As for video, the HVGA screen is amply crisp for me (though maybe not quite good enough if you’ve spent some time with the iPhone 4. The large WMV and AVI video files I tried to load onto the 16 GB local storage weren’t read by the native media app, but the smaller MP4 rendered fine, if a little softly.
The lack of autofocus on the Palm Pre 2′s 5 megapixel camera makes it abysmally useless at closeups, but shots taken under more generous conditions tend to turn out with plenty of sharpness and vivid colour. Of course, you get all of the great sharing options that come along with a good smartphone, like sending out pics to Facebook, Flickr, or Twitter with the right app. There are a few really good samples at the bottom of the review in the gallery.
Call Quality and Battery Life
Battery life was good enough to get me through the day, and use of the Touchstone wireless charging dock can keep your Pre 2 juiced with minimal fuss. Unfortunately, my Touchstone didn’t work (kept flipping between charging and not charging when docked), but as I’ve seen it work elsewhere before, I’d chalk that up to a faulty unit. Or a faulty user. You have to make sure it’s perfectly centred in order to charge properly. That being said, I haven’t had a chance to try the new Exhibition feature in webOS 2.0 which activates a different mode for apps when docked on the Touchstone.

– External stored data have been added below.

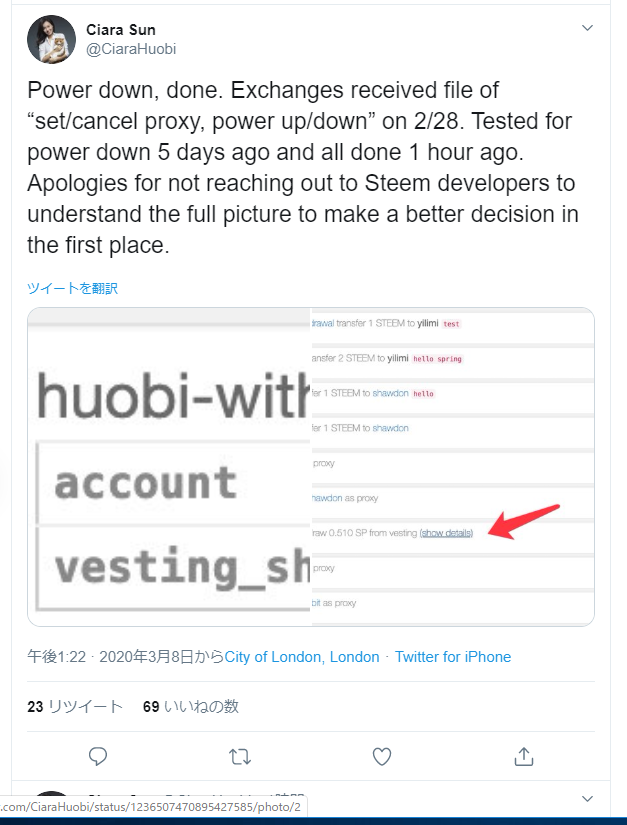Screen dimensions: 627x825
Task: Click the Twitter for iPhone source link
Action: click(x=453, y=657)
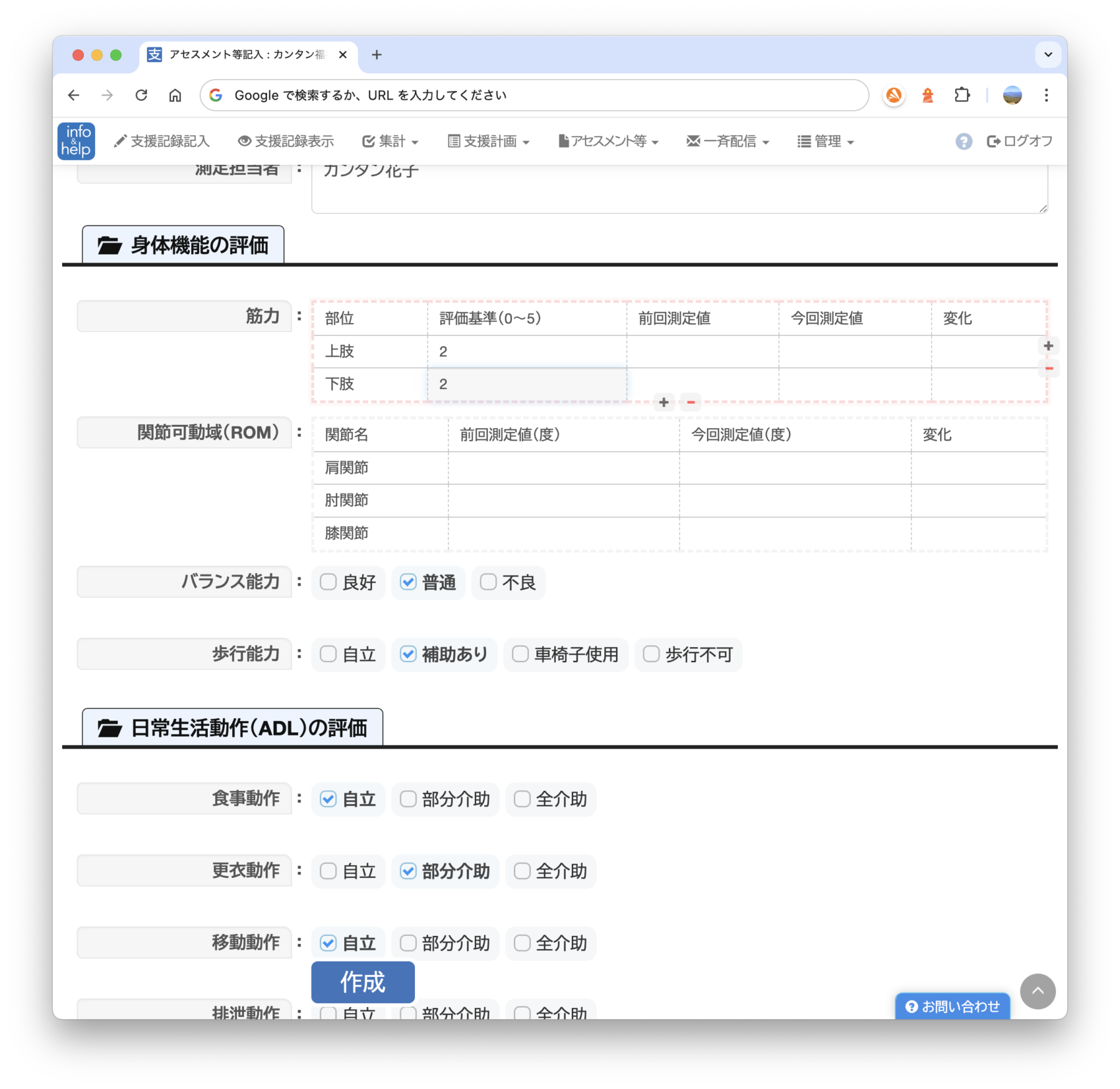Click the お問い合わせ contact button
The height and width of the screenshot is (1089, 1120).
coord(952,1006)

Call quality was fine for me on Rogers (no drops), and the curve to the device when open makes it comfortable in the hand and on the cheek. The phone app is pretty standard, with tabs for voicemail, favourites, log, and the standard dialpad.
On the whole, I’m still really impressed with webOS, and the Pre 2 seems to answer most of people’s concerns about Palm’s hardware. You aren’t ever going to see app selection on par with Android, what with multiple hardware manufacturers pushing the platform, but with HP behind Palm, at least webOS will have a chance at growing sustainably for the foreseeable future. For now, be sure to check on the availability of your killer apps before taking the plunge and buying a Pre 2, and even then you can always nab one and urge devs to bite the bullet and make a webOS version of your favourite application.
Despite a few gaps in the software, the Palm Pre 2 still manages to delivery a mostly-complete experience with an excellent balance of style and function. As such a well-rounded device, there are few people I wouldn’t suggest the Pre 2 to; even folks who put emphasis on apps will find the meager selection is often offset by the high quality of professionally-made apps.